The key observation: if a duplicate substring of length k exists, one of length k - 1 certainly exists too. This monotone property makes binary search valid: search for the largest k such that some window of that length repeats.

def longest_dup_substring(s: str) -> str:
    def has_duplicate(length: int) -> str:
        base, mod = 31, 10**9 + 7
        power = pow(base, length - 1, mod)
        h = 0
        for c in s[:length]:
            h = (h * base + ord(c)) % mod
        seen = {h: [0]}
        for i in range(1, len(s) - length + 1):
            h = (h - ord(s[i - 1]) * power) % mod
            h = (h * base + ord(s[i + length - 1])) % mod
            if h in seen:
                # Verify to avoid false positives
                candidate = s[i:i + length]
                for j in seen[h]:
                    if s[j:j + length] == candidate:
                        return candidate
                seen[h].append(i)
            else:
                seen[h] = [i]
        return ""

    lo, hi, result = 1, len(s) - 1, ""
    while lo <= hi:
        mid = (lo + hi) // 2
        found = has_duplicate(mid)
        if found:
            result = found
            lo = mid + 1
        else:
            hi = mid - 1
    return result

Each call to has_duplicate runs in $O(n)$; binary search calls it $O(\log n)$ times, giving $O(n \log n)$ overall.

Complexity

Time: $O(n + m)$ expected for single-pattern search ($O(nm)$ worst case if every window produces a hash collision). $O(n \log n)$ for longest duplicate substring via binary search.

Space: $O(1)$ extra for basic Rabin-Karp; $O(n)$ for the hash set in the duplicate-substring variant.

Other Applications

LeetCode 187. Repeated DNA Sequences is the textbook Rabin-Karp warm-up: find every 10-letter substring that appears more than once. A rolling hash over a length-10 window plus a set captures every repeat in one pass.

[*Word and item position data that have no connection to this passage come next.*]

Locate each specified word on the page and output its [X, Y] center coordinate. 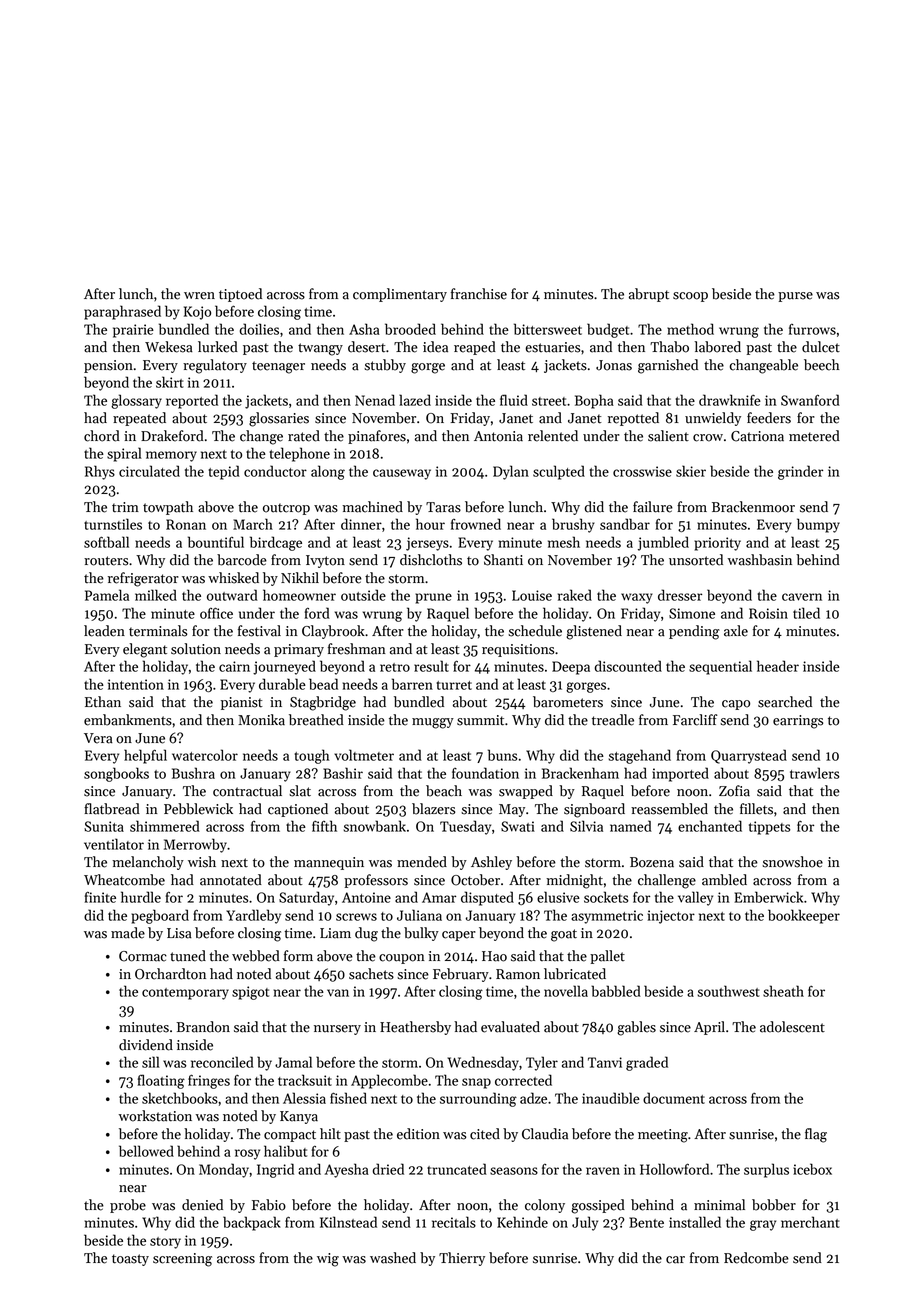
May [512, 810]
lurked [218, 347]
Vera [98, 738]
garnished [668, 366]
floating [161, 1081]
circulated [149, 471]
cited [485, 1134]
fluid [514, 400]
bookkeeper [804, 916]
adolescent [792, 1027]
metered [814, 436]
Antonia [498, 436]
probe [128, 1206]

LeetCode 1147. Longest Chunked Palindrome Decomposition greedily matches a growing prefix against the corresponding suffix. Each comparison is one rolling-hash equality check, keeping the whole algorithm linear.

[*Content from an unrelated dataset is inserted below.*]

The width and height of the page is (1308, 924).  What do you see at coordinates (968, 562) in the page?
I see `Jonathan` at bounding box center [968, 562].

LeetCode 1923. Longest Common Subpath finds the longest path appearing in every one of $m$ input paths. Binary search on the answer length combined with rolling hash gives $O((N \log N))$ where $N$ is total path length, infeasible without hashing.

Recognizing this pattern

You're probably looking at rolling hash when:

• You need to compare many fixed-length substrings, a sliding window of equal-length comparisons.
• The problem asks for the longest duplicate or longest common substring, where binary search on length pairs with hash-set lookups.
• The strings are long enough that $O(nm)$ naive matching is too slow but KMP doesn't fit (multiple patterns, unknown lengths, k-grams).
• Inputs are k-mers over a small alphabet: DNA, fixed-length sliding windows.

Common templates:

• Rabin-Karp substring search: hash the pattern, slide the window over the text, verify on hash hit. Example: Find the Index of the First Occurrence in a String.
• k-mer set for repeats: emit each length-k hash into a set, report duplicates. Example: Repeated DNA Sequences.
• Binary search on length + rolling hash: guess length L, scan all length-L windows for any duplicate. Example: Longest Duplicate Substring.
• Greedy prefix-vs-suffix matching: grow a prefix and matching suffix, comparing via rolling hash. Example: Longest Chunked Palindrome Decomposition.